Can they do it on a cold and windy Wednesday night in Keilor Downs?
That will be the question asked of A-League club Central Coast Mariners after drawing Green Gully Cavaliers in the FFA Cup national round of 32.
The date of the match has yet to be decided
The Cavaliers were the fourth-last ball drawn out of the pot and were delighted when they realised it would set up a date with a fully professional A-League opponent.
“The boys are pumped,” Cavaliers coach Arthur Papas told Star Weekly.
“At this point of the competition, if you draw an A-League team, they come to your venue.
“They’re going to be confronted with something you don’t get in the A-League, in terms of a Wednesday night at Green Gully and all the variables like the club rooms and conditions.
“We’re going to make it as difficult as possible for them.”
It will be a night when Green Gully finally makes its long-awaited return to the national stage.
Older Cavaliers fans will fondly recall the days when the club was in the old National Soccer League 30 years ago, and this will be like going back to 1986.
“It means a lot to get back on the national stage,” Papas said. “[This] club has been so successful domestically but hasn’t really been spoken about at national level for 30 years.

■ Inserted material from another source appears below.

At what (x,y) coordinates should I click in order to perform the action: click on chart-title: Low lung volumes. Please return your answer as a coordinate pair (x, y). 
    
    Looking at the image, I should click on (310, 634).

“For this group of players and staff to be able to help get us back to where we’re being spoken about on national TV, is great for the club.
“It can have a real positive flow-on to the junior set-up and maybe to improving infrastructure.”

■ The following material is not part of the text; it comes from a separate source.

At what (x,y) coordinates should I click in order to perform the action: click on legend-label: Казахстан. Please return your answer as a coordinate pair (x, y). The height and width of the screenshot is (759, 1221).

But beating Central Coast will not be easy, even though the Mariners were the A-League wooden-spooners last season. Papas expects a vastly different side to the one that finished 12 points adrift on the bottom.
“They’ll have a lot of personnel changes and will want to improve on last season,” he said.
“I’d expect Central Coast to come to our ground and try to take the game to us and be proactive with how they come to play.
“The onus is on them to get a result and whatever we do is a bonus.”
In Green Gully’s favour is that the NPL is in the middle of its season.
But with the A-League season not starting until October, the Green Gully match will be the first proper hit-out for the Mariners.
Papas is also rallying the local community, and particularly the club’s juniors, to pack out Green Gully Reserve and make it an intimidating atmosphere for the Mariners.
“We expect to get a good crowd there,” Papas said. “We have a large junior base and I’d expect to see every Green Gully junior in a tracksuit that night representing our club and making the environment as daunting as possible.
“It’s not easy playing an A-League club, but it’s an opportunity.
“On any given day it’s 11 against 11.
“Absolutely they have the advantage of being a professional team and we don’t have some of the luxuries they have, but you can’t replace spirit and we have a fantastic spirit within the group.”
Meanwhile, Melbourne Knights have drawn a home game in the FFA Cup against WA club side Cockburn City, who are coached by former Perth Glory defender Scott Miller.
In the NPL, Green Gully consolidated fourth spot with a 1-0 win over Port Melbourne Sharks at SS Anderson Oval on Friday night.
Liam Boland scored again for the Cavaliers – his second in three league games and eighth for the season.